* _Activity_: When you reach the line containing "Espace parent (473, 877)" in the entries below, repeat it and each line after it exactly until the entries end.

* _Provided data_:
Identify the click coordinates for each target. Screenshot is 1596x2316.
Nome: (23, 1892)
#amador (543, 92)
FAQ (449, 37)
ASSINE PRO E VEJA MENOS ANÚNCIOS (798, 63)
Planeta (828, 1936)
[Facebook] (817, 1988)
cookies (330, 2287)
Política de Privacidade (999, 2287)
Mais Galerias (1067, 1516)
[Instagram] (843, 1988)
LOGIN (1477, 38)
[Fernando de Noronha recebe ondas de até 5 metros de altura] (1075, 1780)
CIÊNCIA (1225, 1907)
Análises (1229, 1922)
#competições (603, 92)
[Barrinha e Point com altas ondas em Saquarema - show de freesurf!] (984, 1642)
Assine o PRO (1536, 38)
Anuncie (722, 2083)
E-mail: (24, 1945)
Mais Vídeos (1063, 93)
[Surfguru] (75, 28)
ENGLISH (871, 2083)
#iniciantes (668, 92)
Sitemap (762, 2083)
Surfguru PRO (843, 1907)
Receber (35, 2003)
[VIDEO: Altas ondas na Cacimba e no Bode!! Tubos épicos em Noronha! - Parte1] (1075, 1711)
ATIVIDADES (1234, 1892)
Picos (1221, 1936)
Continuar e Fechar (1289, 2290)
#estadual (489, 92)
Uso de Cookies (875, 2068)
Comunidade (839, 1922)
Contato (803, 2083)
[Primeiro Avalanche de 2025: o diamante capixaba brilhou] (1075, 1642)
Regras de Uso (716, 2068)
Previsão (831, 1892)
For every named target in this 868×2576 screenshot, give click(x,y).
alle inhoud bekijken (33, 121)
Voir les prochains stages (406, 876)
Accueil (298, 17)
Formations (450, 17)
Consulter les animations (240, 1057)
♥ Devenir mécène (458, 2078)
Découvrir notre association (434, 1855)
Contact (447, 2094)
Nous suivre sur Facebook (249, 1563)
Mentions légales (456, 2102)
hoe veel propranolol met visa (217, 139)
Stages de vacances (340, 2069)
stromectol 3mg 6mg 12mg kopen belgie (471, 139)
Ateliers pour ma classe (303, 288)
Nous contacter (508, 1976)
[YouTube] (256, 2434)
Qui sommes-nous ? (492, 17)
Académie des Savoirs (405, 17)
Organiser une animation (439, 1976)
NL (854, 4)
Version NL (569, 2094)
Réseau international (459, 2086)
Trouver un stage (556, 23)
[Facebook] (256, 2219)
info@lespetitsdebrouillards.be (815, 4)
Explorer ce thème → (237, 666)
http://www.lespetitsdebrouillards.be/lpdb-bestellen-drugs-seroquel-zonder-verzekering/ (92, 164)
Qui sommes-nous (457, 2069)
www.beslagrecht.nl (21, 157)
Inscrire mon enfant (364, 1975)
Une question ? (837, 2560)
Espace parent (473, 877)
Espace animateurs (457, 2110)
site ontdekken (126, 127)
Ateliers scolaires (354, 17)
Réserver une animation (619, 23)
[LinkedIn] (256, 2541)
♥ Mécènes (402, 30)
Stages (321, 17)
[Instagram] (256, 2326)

* _Answer for the task_:
Espace parent (473, 877)
Espace animateurs (457, 2110)
site ontdekken (126, 127)
Ateliers scolaires (354, 17)
Réserver une animation (619, 23)
[LinkedIn] (256, 2541)
♥ Mécènes (402, 30)
Stages (321, 17)
[Instagram] (256, 2326)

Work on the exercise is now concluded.